#### Exercise objective:
When you reach the line that has "Click the German flag under C2A1" in the material below, reproduce it and each line after it exactly, through the last one.
(Material provided Opens)
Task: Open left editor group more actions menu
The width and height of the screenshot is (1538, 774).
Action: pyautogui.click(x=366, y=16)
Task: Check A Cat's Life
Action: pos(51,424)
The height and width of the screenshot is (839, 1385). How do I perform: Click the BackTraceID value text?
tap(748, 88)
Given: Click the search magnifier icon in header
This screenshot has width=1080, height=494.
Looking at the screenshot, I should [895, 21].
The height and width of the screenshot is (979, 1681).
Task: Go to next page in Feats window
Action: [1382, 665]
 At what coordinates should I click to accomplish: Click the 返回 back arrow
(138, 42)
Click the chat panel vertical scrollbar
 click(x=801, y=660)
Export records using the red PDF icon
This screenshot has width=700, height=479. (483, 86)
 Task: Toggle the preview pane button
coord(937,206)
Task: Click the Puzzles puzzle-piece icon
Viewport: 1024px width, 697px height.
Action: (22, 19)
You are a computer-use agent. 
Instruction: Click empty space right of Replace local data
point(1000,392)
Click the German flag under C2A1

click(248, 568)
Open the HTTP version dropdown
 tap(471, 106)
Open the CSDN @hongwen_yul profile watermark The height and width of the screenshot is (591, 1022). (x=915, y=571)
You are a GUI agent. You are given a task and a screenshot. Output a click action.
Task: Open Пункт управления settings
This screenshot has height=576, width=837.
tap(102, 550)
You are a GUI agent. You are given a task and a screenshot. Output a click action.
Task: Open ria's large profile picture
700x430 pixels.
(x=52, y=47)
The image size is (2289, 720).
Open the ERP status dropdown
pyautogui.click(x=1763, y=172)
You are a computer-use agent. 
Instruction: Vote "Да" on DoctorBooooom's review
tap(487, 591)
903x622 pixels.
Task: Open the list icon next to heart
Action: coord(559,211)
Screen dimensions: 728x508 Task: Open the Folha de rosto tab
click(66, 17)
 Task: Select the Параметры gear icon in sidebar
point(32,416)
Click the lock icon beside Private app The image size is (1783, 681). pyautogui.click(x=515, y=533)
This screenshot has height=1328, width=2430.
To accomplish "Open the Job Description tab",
(Material provided Closes)
#### Final answer:
Click the German flag under C2A1

click(248, 568)
Open the HTTP version dropdown
 tap(471, 106)
Open the CSDN @hongwen_yul profile watermark The height and width of the screenshot is (591, 1022). (x=915, y=571)
You are a GUI agent. You are given a task and a screenshot. Output a click action.
Task: Open Пункт управления settings
This screenshot has height=576, width=837.
tap(102, 550)
You are a GUI agent. You are given a task and a screenshot. Output a click action.
Task: Open ria's large profile picture
700x430 pixels.
(x=52, y=47)
The image size is (2289, 720).
Open the ERP status dropdown
pyautogui.click(x=1763, y=172)
You are a computer-use agent. 
Instruction: Vote "Да" on DoctorBooooom's review
tap(487, 591)
903x622 pixels.
Task: Open the list icon next to heart
Action: coord(559,211)
Screen dimensions: 728x508 Task: Open the Folha de rosto tab
click(66, 17)
 Task: Select the Параметры gear icon in sidebar
point(32,416)
Click the lock icon beside Private app The image size is (1783, 681). pyautogui.click(x=515, y=533)
This screenshot has height=1328, width=2430.
To accomplish "Open the Job Description tab",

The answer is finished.